== EXERCISE ==
In the material below, some lines carry "computer". Copy each such line.
§
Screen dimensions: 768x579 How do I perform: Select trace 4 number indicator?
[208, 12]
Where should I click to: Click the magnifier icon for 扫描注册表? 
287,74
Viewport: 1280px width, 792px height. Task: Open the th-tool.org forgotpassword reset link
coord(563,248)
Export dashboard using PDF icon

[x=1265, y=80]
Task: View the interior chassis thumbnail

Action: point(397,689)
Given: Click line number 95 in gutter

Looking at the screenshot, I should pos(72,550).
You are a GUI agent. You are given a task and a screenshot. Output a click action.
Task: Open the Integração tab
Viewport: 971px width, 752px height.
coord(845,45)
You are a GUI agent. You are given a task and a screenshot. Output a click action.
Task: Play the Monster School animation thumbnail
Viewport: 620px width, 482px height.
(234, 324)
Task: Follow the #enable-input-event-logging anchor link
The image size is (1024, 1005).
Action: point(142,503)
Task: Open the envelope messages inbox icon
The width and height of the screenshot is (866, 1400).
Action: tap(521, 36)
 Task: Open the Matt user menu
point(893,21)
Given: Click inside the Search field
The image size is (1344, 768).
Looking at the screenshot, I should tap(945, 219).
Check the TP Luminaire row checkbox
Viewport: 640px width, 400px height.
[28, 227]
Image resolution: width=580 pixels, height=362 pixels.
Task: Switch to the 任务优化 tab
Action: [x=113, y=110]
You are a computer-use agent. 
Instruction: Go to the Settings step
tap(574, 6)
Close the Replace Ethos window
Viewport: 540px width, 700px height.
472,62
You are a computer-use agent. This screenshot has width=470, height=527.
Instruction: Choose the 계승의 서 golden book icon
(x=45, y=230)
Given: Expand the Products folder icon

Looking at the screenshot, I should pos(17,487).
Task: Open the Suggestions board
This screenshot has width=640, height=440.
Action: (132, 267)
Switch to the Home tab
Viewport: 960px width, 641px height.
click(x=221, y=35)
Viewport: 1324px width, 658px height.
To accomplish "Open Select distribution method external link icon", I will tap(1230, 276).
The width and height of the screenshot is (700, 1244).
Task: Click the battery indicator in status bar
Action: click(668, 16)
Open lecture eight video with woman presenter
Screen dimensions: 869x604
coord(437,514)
§
== EXERCISE SOLUTION ==
You are a computer-use agent. 
You are a computer-use agent. This screenshot has width=470, height=527.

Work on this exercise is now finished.